**Task to carry out**
Set down the stretch of the records from the line containing "1568x655 pixels. Task: Click" through the end of the records, both ends included, omitting the pictures from your answer.
begin
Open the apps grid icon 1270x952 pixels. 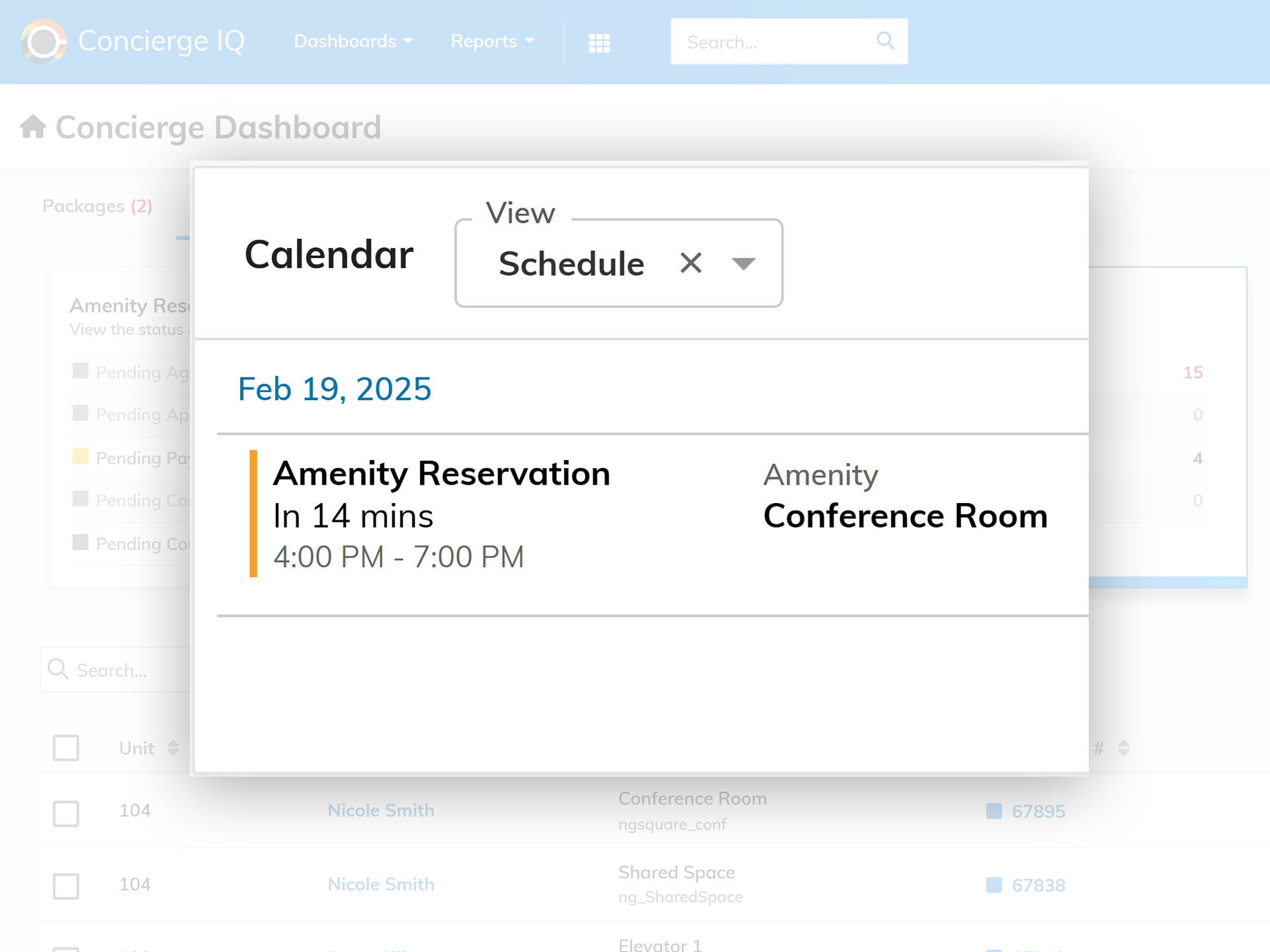coord(599,43)
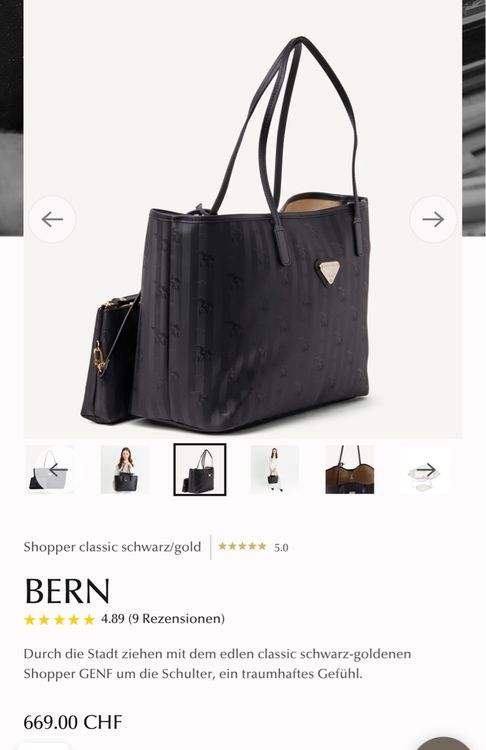The height and width of the screenshot is (750, 486).
Task: Click the peeking previous slide at the left edge
Action: 11,118
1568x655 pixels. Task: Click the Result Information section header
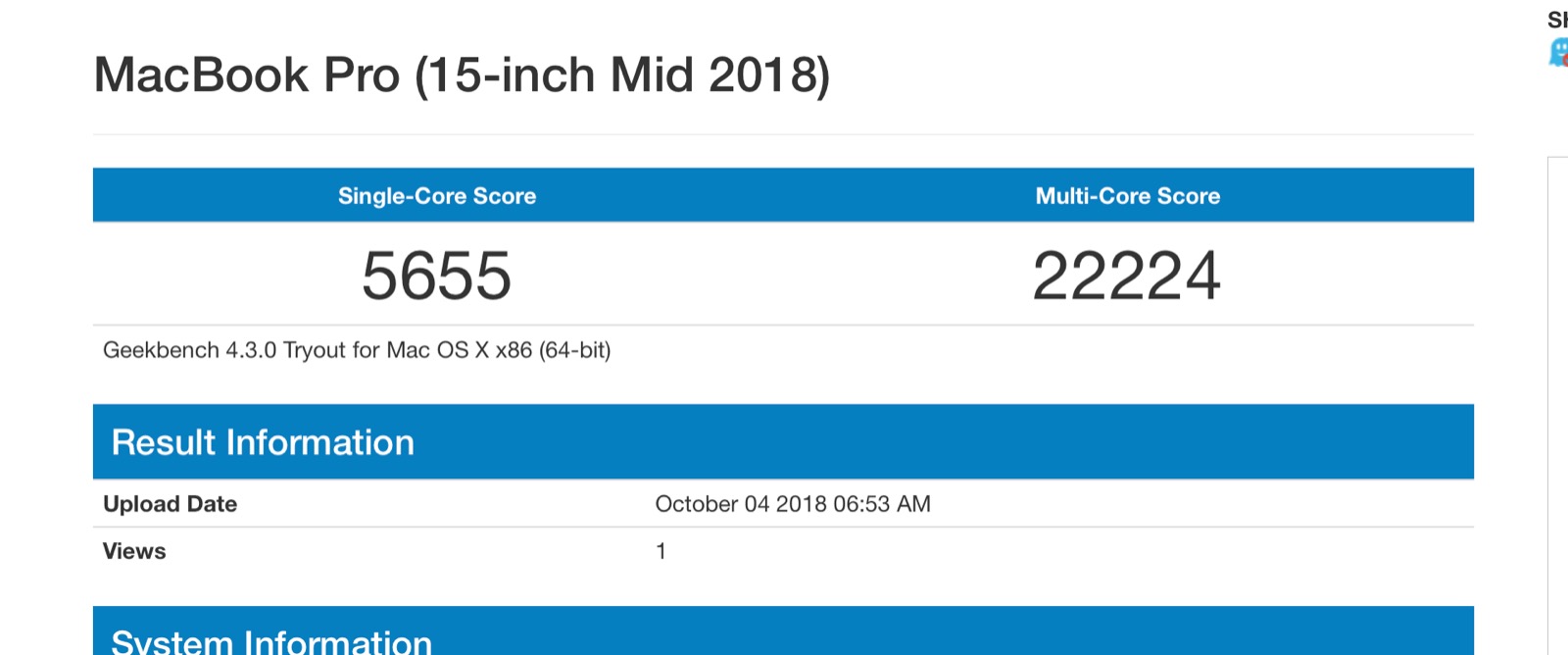pos(263,442)
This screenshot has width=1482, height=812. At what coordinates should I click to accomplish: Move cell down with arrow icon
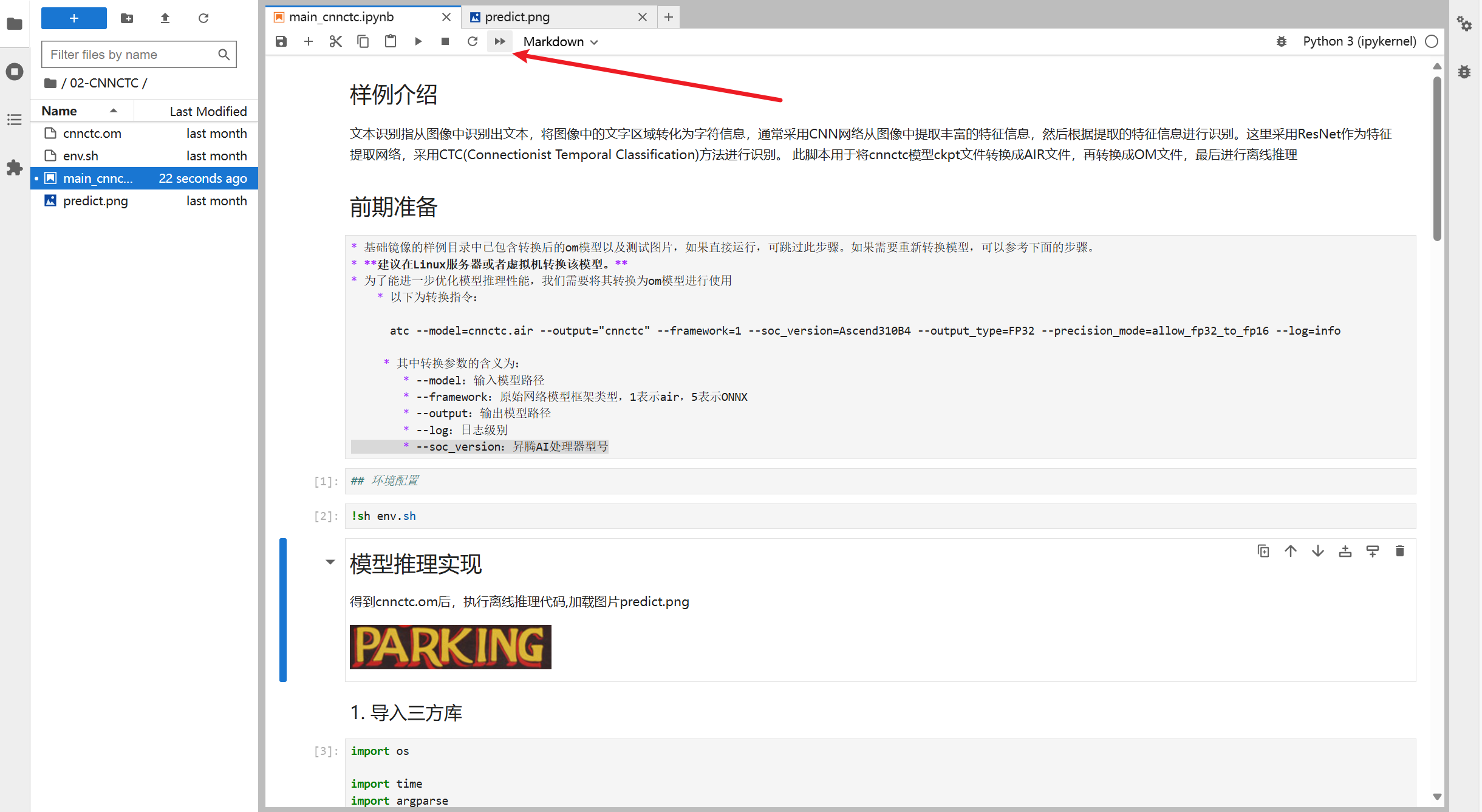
end
**Full response**
1568x655 pixels. Task: Click the Result Information section header
pos(263,442)
This screenshot has width=1482, height=812. At what coordinates should I click to accomplish: Move cell down with arrow icon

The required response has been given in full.